South Africa AIDS orphans: Gift's birth mother confronts his foster parents

Another facet of the heartbreak of South Africa AIDS orphans: Gift's foster parents are confronted by his birth mother.

Gift, 7, is one of an estimated 1.4 million South Africa AIDS orphans. He was taken from his birth mother because of neglect when he was 4 and has lived with his foster parents Celina and Pule Seloma since.. Now his birth mother has reappeared.

May 10, 2010

Nobody told Celina Seloma that being a foster mother would be easy.

What they did tell her, nearly four years ago, was that a little boy whose mother had neglected her children in her tin-shack house needed a new home. They told her that the mother was an alcoholic and unhealthy, hadn’t been seen for weeks, and was presumed to be well into the advanced stages of AIDS, if not already dead. Celina – whose own adult son had recently been killed in a shooting – opened her heart and took in a sickly 4-year-old boy named Gift.

Today, Gift is healthy, but challenging for Celina, who is in her late 50s. Every morning, she must wake him up at 6 to give him his state-provided antiretroviral (ARV) medication. Gift is a bright, highly energetic kid, but he has learning difficulties and at 7 years of age, he still can’t count past five and can’t write his own name.

“The teachers, they don’t deal with slow learners,” she says, making dots on a paper for Gift to copy out his name in Zulu, “Sibusiso.” “I don’t know why he’s having trouble in school. If you ask him to write, it’s like he wants to cry.”

Abandoned to foster care, Gift is considered an AIDS orphan. With some 5.7 million South Africans affected by AIDS as of 2009, most of them in their childbearing or childrearing years, South Africa has become the nation with the highest number of AIDS orphans in the world, at an estimated 1.4 million, according to the United Nations and World Health Organization. As many as 11 percent of the children of HIV patients, including Gift, are themselves HIV positive, having contracted it from their birth mothers. And it is people of modest means, like Celina and her husband, Pule Seloma, who take on that burden of looking after these AIDS orphans with little financial support from the South African government.

Gift’s life has clearly improved from the day he first arrived at Celina’s house, unbathed, hungry, and persistently ill. When diagnosed as HIV positive, Gift began receiving ARVs from a local public hospital, and his health improved. The same hospital helped Gift with a speech impediment, and today he speaks clearly. But there are no schools nearby where he can get help with his learning disabilities, and Celina and Gift’s teachers are running out of ideas.

“My main goal right now is finding the right school for him,” says Celina. “They say there is a school in Westbury [a neighborhood of Johannesburg] and near Orlando [a neighborhood in Soweto], but both of those places are far, far away.”

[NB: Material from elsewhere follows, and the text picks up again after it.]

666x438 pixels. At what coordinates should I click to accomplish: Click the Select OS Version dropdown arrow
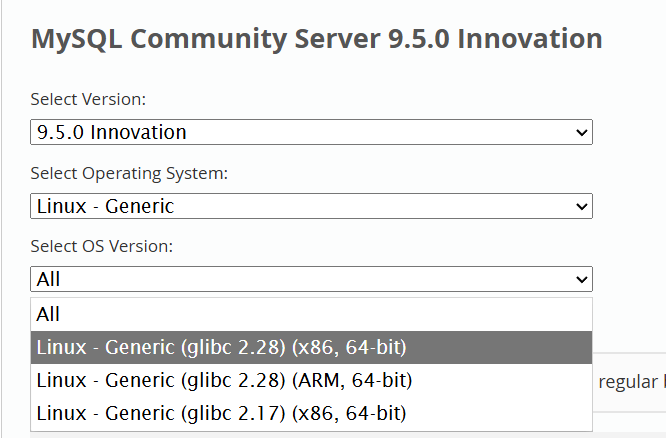[x=582, y=280]
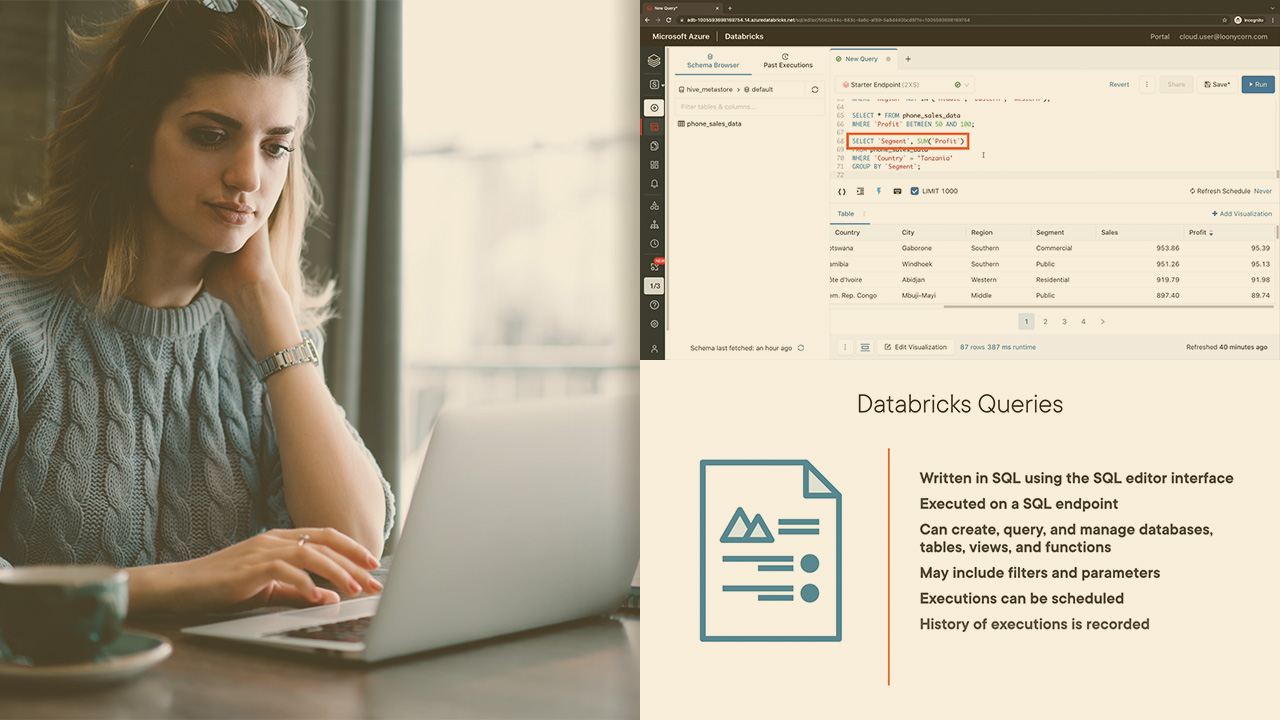Refresh the schema browser using the refresh icon
The width and height of the screenshot is (1280, 720).
815,89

Far away, too, are the days when Gift was left unwatched in the tin shack of his birth mother, Queen Mphatse. Social workers took away Gift and his three older sisters from Ms. Mphatse in 2005, after a neighbor complained that the children were regularly left alone. Mphatse disappeared soon after the legal proceedings placed Gift in Celina’s care, and the sisters in the care of the St. Nicholas orphanage in Johannesburg. Ill at the time, Mphatse was assumed by social workers to have died of HIV.

But last year, Mphatse reappeared. She called up St. Nicholas home, asking to visit her children, including her only son, Gift. Somehow she obtained Celina’s phone number, and repeatedly called them, demanding to visit Gift.

Mphatse met with the social workers at the St. Nicholas, who concluded that Mphatse had gotten her life together. She had married a religious man, gotten a job, quit drinking, and had two more daughters.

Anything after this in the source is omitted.